**SOURCE DOCUMENT:**
--- START ---

An emerging trend of exploitation of ecosystem services and the simultaneous decline in the potential of the ecosystem to maintain their sturdy flow led to irreversible changes (Pereira et al. 2005). Condition overlying-narrow focus on few services led to the loss of other services which sometimes result in the sudden collapse of the system and regime shift (Gordon et al. 2010). Many forest ecosystems are at risk of ecological collapse, which can be defined as a sudden, long-term, and broader change in ecosystem structure and processes that can negatively affect biodiversity and critical ecosystem services (Lindenmayer et al. 2016). Collapse can be reflected in the obvious changes in ecosystem situation, predominantly the speedy degeneration of species populations that are keystone and support ecosystem structure and functions. There also has been a substantial deterioration of biodiversity that has been intensely related to these arrangements and interferences of key ecosystem functions (Lindenmayer and Sato 2018).

--- END ---

**EXTRACTED DATA:**
--- START ---

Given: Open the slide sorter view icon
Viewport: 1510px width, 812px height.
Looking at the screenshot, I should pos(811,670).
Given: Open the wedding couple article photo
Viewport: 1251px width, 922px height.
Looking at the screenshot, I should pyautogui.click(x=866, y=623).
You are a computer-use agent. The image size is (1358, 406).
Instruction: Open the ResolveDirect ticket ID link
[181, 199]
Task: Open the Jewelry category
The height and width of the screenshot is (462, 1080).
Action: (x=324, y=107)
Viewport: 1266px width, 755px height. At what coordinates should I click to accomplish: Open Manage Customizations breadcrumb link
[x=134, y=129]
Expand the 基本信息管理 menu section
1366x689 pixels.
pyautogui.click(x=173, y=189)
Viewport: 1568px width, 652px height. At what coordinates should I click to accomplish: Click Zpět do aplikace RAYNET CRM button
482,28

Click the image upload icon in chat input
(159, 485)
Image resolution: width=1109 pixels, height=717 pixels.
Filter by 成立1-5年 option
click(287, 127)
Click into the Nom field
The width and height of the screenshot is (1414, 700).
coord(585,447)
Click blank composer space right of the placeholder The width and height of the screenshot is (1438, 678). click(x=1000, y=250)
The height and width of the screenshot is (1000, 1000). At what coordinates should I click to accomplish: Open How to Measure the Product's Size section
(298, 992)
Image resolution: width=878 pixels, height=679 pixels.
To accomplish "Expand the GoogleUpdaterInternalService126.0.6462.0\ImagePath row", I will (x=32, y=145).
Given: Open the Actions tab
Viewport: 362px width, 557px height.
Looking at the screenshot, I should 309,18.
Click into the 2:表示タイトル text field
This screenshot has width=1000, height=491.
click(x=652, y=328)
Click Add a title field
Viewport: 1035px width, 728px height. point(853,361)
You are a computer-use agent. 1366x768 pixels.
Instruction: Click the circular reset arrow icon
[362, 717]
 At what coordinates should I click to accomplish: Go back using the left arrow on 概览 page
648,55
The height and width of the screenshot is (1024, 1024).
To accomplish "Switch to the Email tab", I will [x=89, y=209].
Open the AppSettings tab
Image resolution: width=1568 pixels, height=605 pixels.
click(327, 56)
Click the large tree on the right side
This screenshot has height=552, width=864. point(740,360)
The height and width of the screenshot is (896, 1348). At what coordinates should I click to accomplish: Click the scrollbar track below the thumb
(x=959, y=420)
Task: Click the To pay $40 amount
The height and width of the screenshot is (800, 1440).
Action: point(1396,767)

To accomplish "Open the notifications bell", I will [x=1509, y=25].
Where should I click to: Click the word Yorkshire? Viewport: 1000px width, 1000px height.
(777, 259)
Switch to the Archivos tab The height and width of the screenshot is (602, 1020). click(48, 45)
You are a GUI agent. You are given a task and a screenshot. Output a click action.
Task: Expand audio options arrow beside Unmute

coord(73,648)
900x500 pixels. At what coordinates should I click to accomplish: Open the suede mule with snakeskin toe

--- END ---

**TASK PROMPT:** Can you rewrite the paragraph that begins "An emerging trend of exploitation" in the ecosystem collapse passage as a short bulleted list that keeps its main facts?

**TASK RESULT:**
- Growing exploitation of ecosystem services, while ecosystems lose their ability to keep those services flowing, has led to irreversible changes (Pereira et al. 2005).
- A narrow focus on a few services has caused other services to be lost, sometimes ending in sudden system collapse and regime shift (Gordon et al. 2010).
- Many forest ecosystems risk ecological collapse: a sudden, long-term, broad change in ecosystem structure and processes that can harm biodiversity and critical ecosystem services (Lindenmayer et al. 2016).
- Collapse shows up chiefly as the rapid decline of keystone species populations that support ecosystem structure and functions.
- Biodiversity has also declined substantially in close connection with disruptions to key ecosystem functions (Lindenmayer and Sato 2018).